### EXTRACT PROVIDED
Hochheim Prairie Insurance Celebrates 125 Years
July 24--YOAKUM -- To 19th century German pioneers who settled in the Crossroads, fire raging on an isolated, unprotected prairie was a great threat.
Fires left some settlers homeless, but the rural community didn't think twice about helping them. To control their own fate, the farmers and pioneers came up with a plan to pay into a program that would reimburse them for losses.
The settlers gathered in Hochheim on the second day of Pentecost in 1892 to organize a mutual insurance association and elected J. Schwab as president.
Later that year, 30 like-minded Germans gathered and insured their homes for $6,550.
Hochheim Prairie Farm Mutual Insurance Association celebrates its 125th anniversary this month with more than 100 member branches in the state, about 90 employees, more than 200 independent agents and more than 90,000 policy members.
The business
The insurance association is a mutually owned association, meaning its members, or customers, own it.
"(They) have the ability to provide direction and input," said Jim Brzozowski, the organization's marketing and underwriting manager.
The association fills the niche of providing insurance for rural residents, as national corporation insurance companies aren't comfortable insuring rural areas outside the metropolitan areas, said Linda Schmidt, company president. Hochheim is among the largest farm mutual insurance companies in Texas, she said.
"The purpose that those old Germans had way back -- that still applies today," she said. "Our best way of advertisement is word of mouth. When one of our members has a loss, and we take care of them very timely . they're going to tell others about us."

### PROBLEMS
A: In the article on Hochheim Prairie Insurance, who was elected president when the settlers organized their mutual insurance association in 1892?
B: Reproduce the passage of the article on Hochheim Prairie Insurance starting at "Fires left some" and ending at "homes for $6,550.".
C: Carry on the article about Hochheim Prairie Insurance's 125th anniversary by writing the passage that would come after its final sentence.

### INFORMATION SHOWN
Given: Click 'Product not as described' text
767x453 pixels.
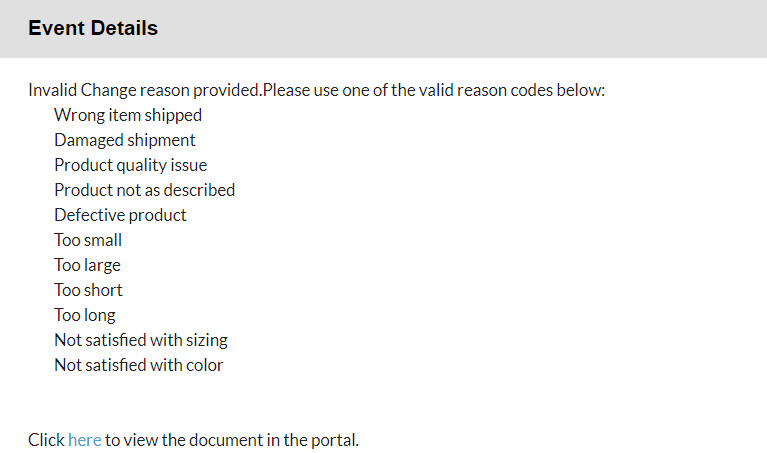Looking at the screenshot, I should [x=144, y=190].
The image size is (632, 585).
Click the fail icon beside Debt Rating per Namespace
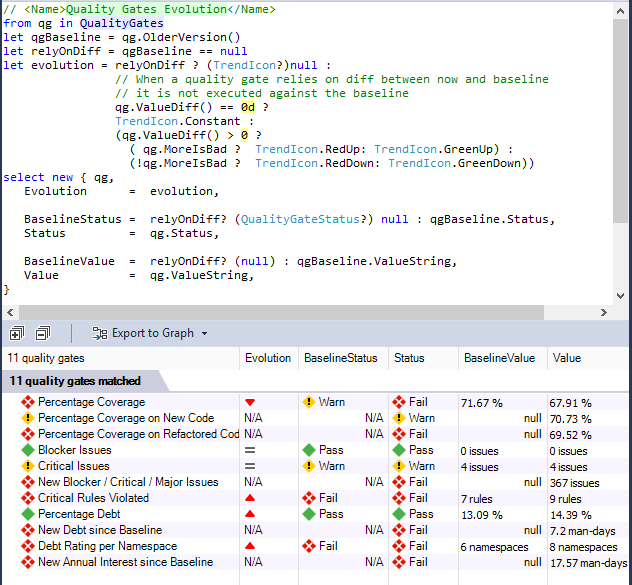pyautogui.click(x=28, y=546)
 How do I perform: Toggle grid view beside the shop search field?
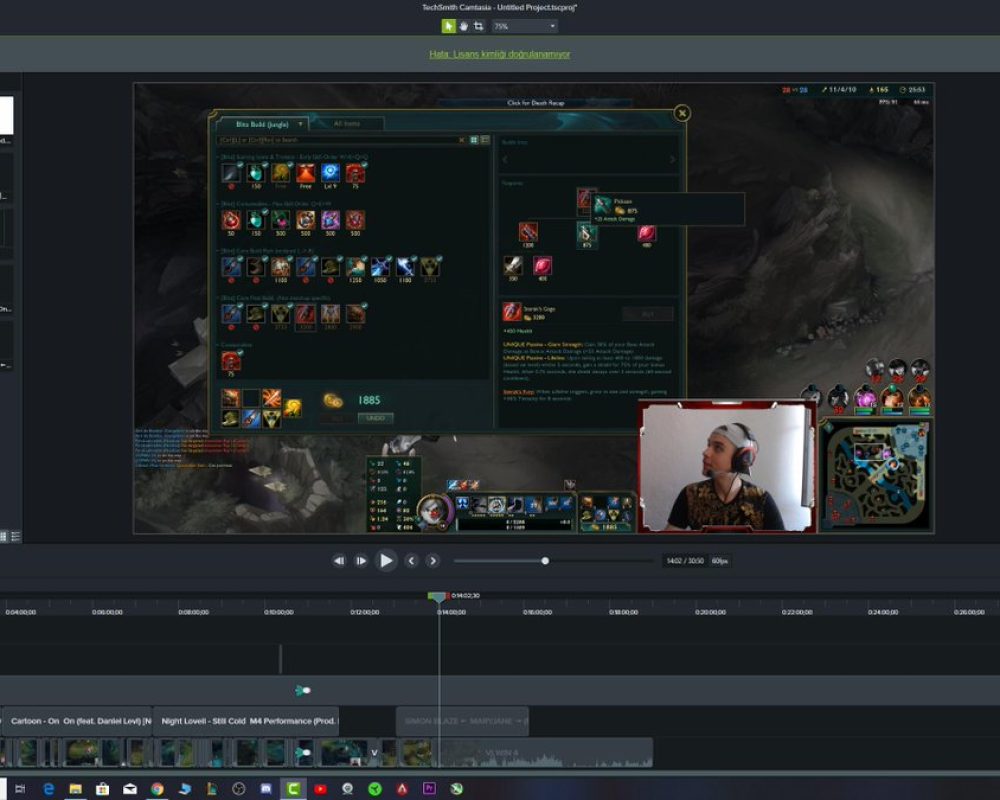pyautogui.click(x=473, y=139)
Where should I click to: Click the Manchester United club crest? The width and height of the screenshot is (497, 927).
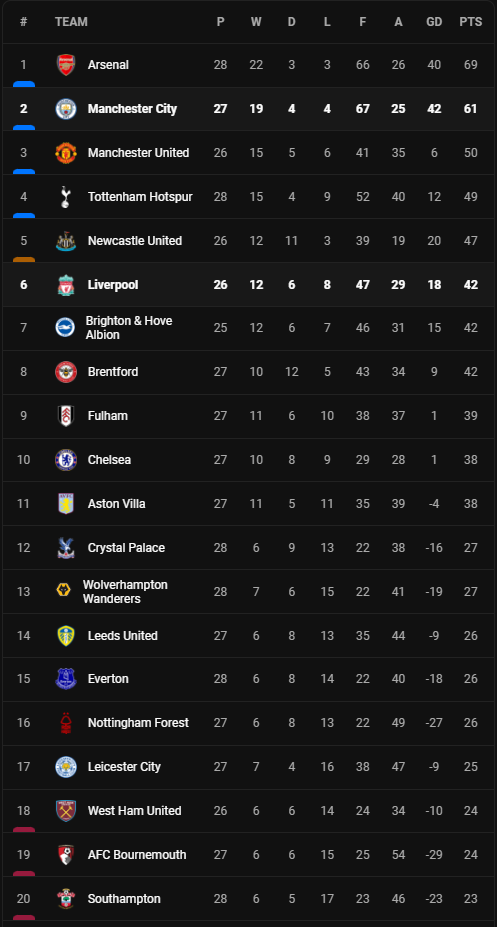[66, 153]
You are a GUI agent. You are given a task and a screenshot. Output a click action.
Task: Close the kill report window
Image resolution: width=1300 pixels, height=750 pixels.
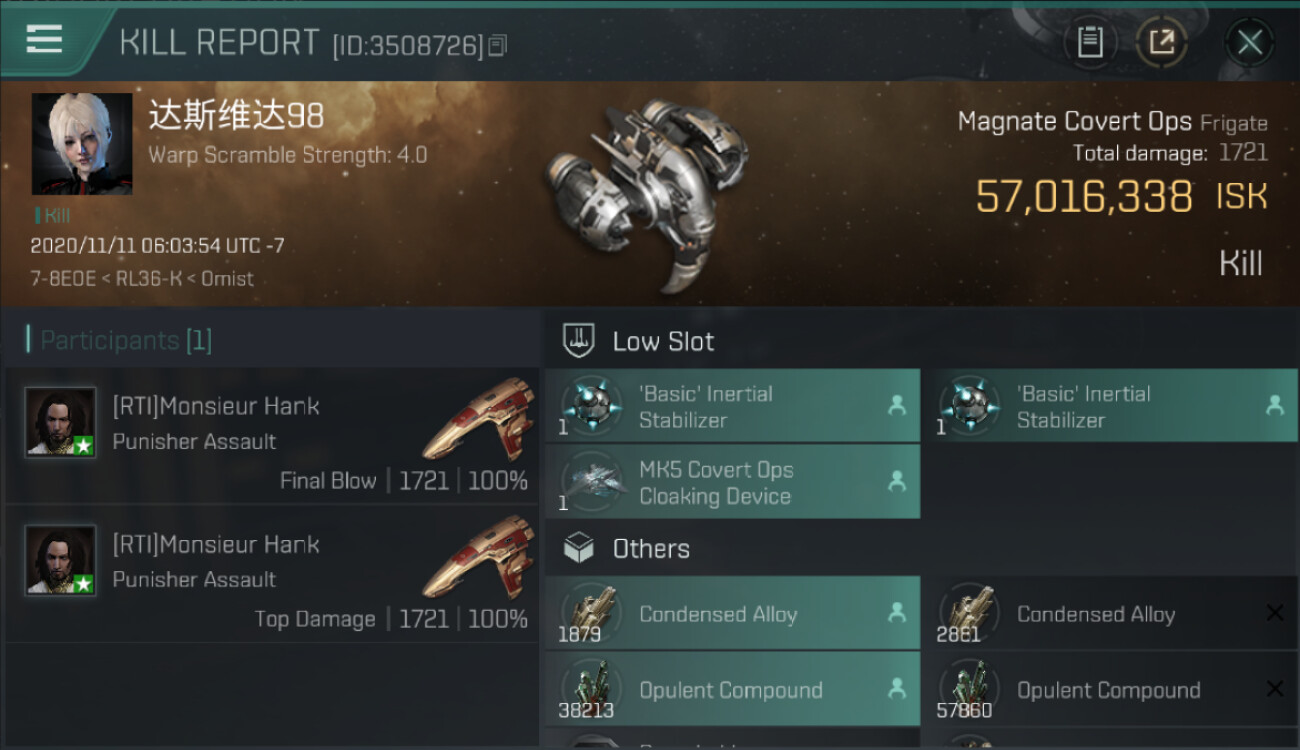[x=1249, y=42]
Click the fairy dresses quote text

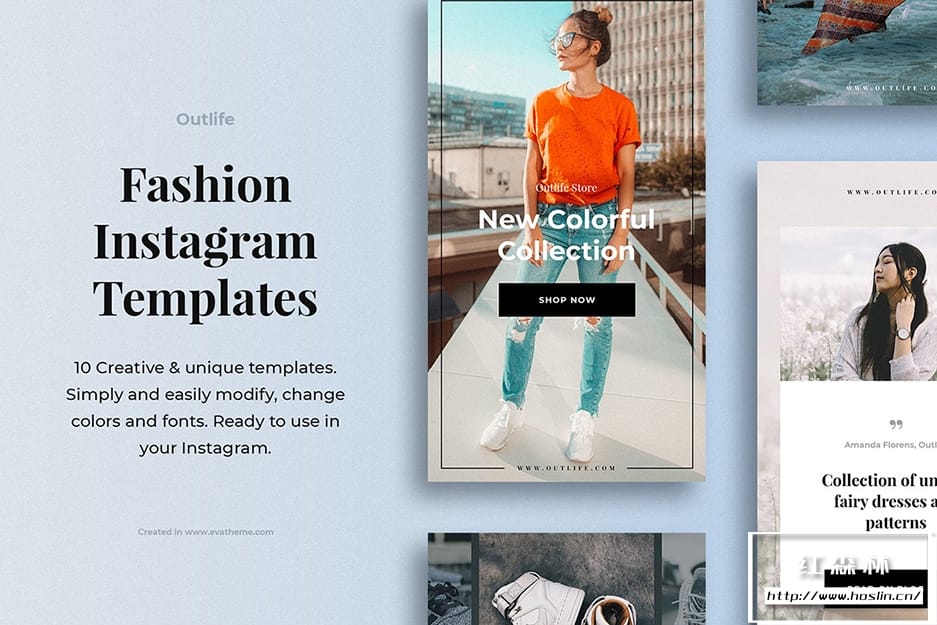(x=879, y=501)
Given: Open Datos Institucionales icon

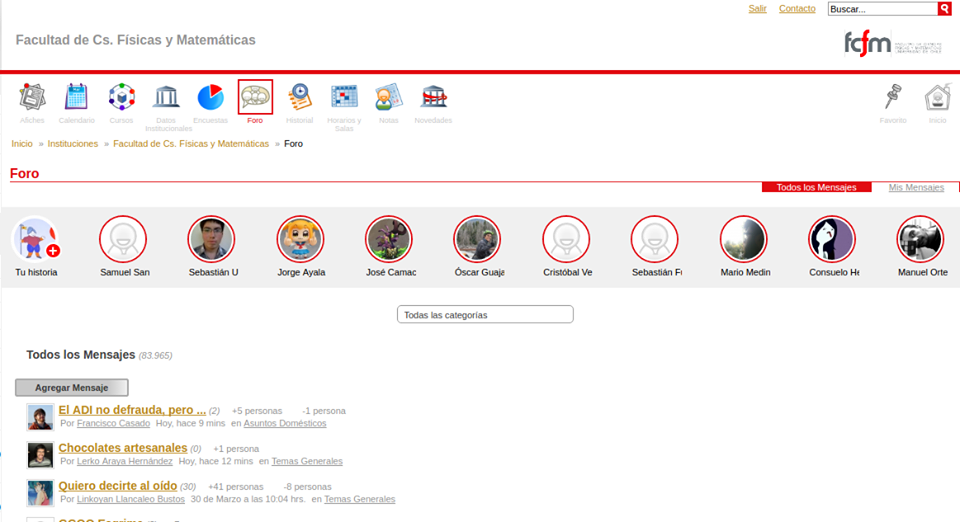Looking at the screenshot, I should click(x=167, y=97).
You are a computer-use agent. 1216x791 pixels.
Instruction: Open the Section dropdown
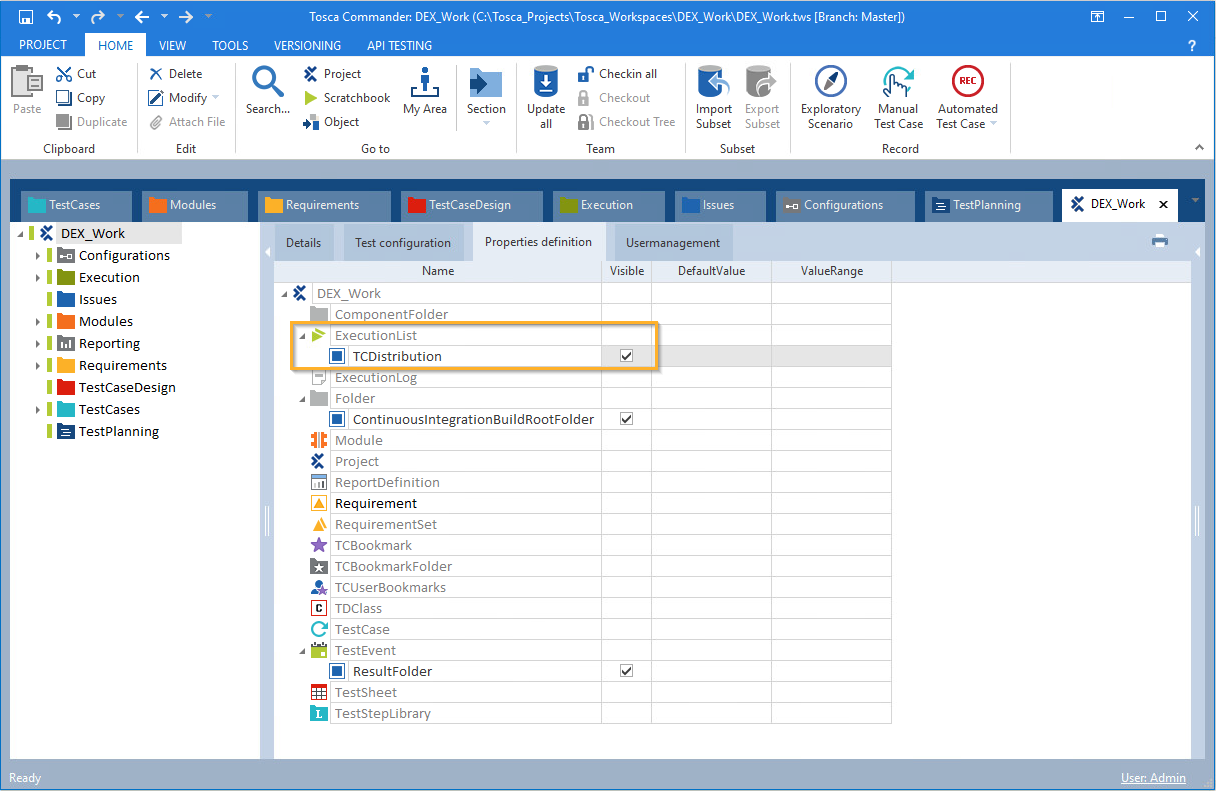point(486,122)
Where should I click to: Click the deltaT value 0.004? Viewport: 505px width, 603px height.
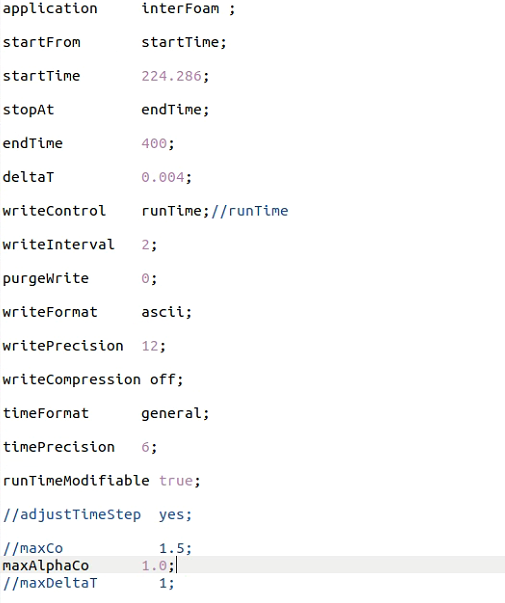click(x=163, y=177)
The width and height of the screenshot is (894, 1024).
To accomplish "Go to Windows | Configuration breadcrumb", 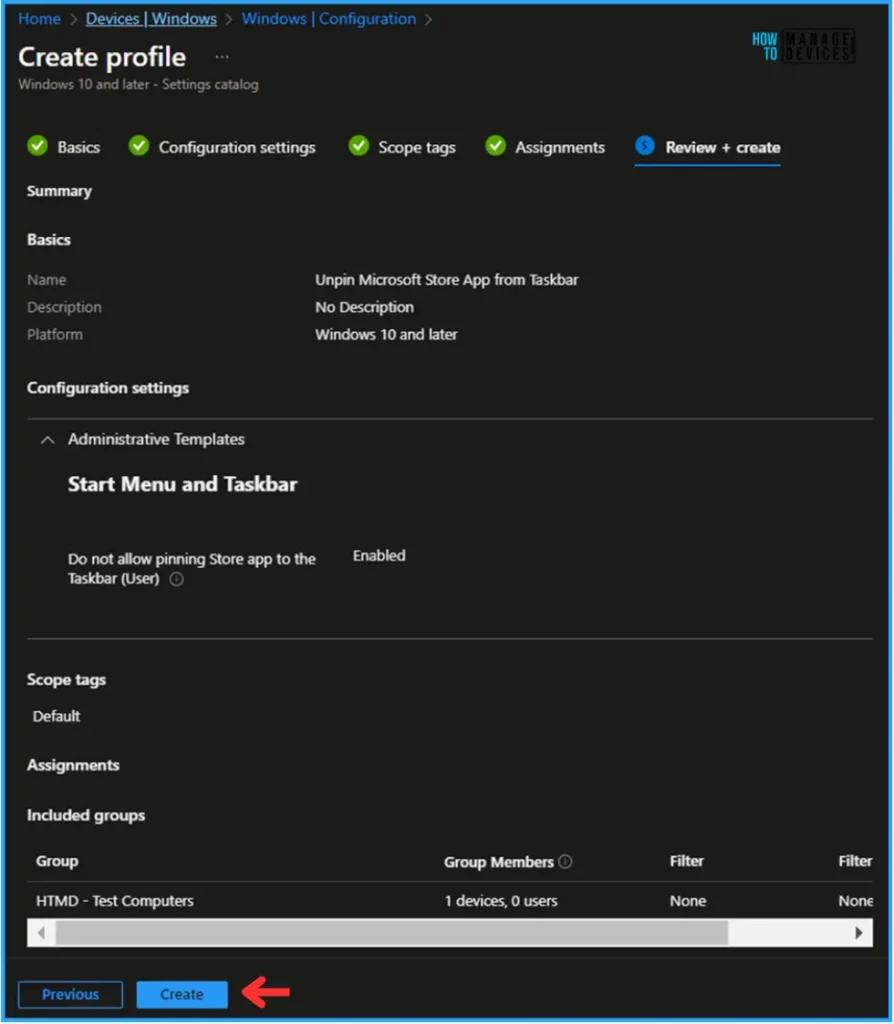I will click(x=328, y=19).
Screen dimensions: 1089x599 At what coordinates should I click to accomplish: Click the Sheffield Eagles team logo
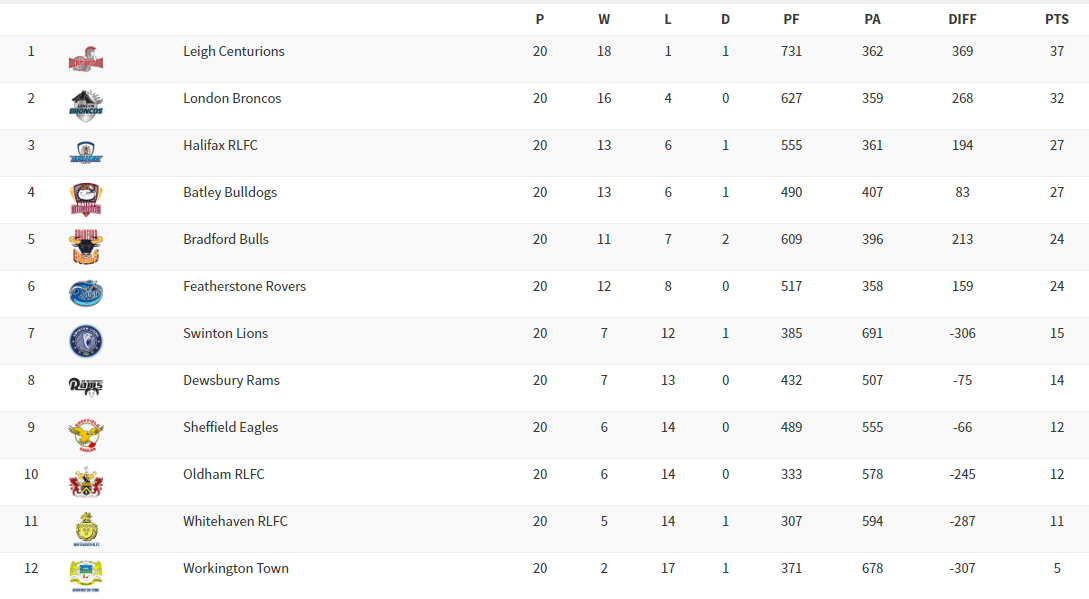[86, 434]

### TASK ANSWERS
A: J. Schwab

B:
Fires left some settlers homeless, but the rural community didn't think twice about helping them. To control their own fate, the farmers and pioneers came up with a plan to pay into a program that would reimburse them for losses.
The settlers gathered in Hochheim on the second day of Pentecost in 1892 to organize a mutual insurance association and elected J. Schwab as president.
Later that year, 30 like-minded Germans gathered and insured their homes for $6,550.

C:
The insurance industry in urban areas is predictable and homogenized, which attracts national companies, Brzozowski said. The rural industry is more unpredictable. The association covers structures of all kinds, land, vehicles and also offers liability insurance for livestock.
"If my cow gets out there and someone hits it with a car ... we insure in that scenario," he said. "That is something that is more unique, I think, to us."
The organization only insured structures and land until the 1970s, when it took on auto and liability insurance because of many customer requests, Brzozowski said.
The newest type of policy is commercial, and Hochheim Prairie Insurance began covering small local businesses in 2007.
The company has more than 200 independent agents throughout the state.
"Our agents always talk about how it's so nice to be able to create relationships with people in those individual towns with agents," Brzozowski said.
The policy members
Annual meetings for 112 member branches of the company across Texas are a tradition that was started by the founders, Schmidt said. Members gather for a meal and are updated on the association.
The meetings keep the company unique from other insurance companies, and every members' vote counts, Brzozowski said.
The company also returns about $500,000 a year to its branches, which then invest the money in their communities.
Not many other insurance companies host membership meetings like Hochheim, Brzozowski said.
"We try to stay in touch with the local person in a way outside of sending them a bill," he said. "How many companies can you go have a meal and find out how the company is doing?"
Wilburn Pargmann's family has been a policy member since the 1930s. Pargmann's relationship with the association is personal because he is of German descent, and his father was elected to the company board of directors in the 1960s.
He and his brother have houses on the land his father bought in the 1930s that are still insured by Hochheim.
The family built a house in 1959, which lost its roof when Hurricane Carla came through the Crossroads in 1961. The house was repaired with the help of Hochheim.
"They've been part of the community, and we've been part of them basically all our lives," said the 30-year-old Yoakum native.
The changes
Schmidt became the first woman president of the company in 2013. She began working there 40 years ago in 1977, when data was manually recorded in large ledgers by hand and there was no accounting department.
The first ledgers were recorded in German.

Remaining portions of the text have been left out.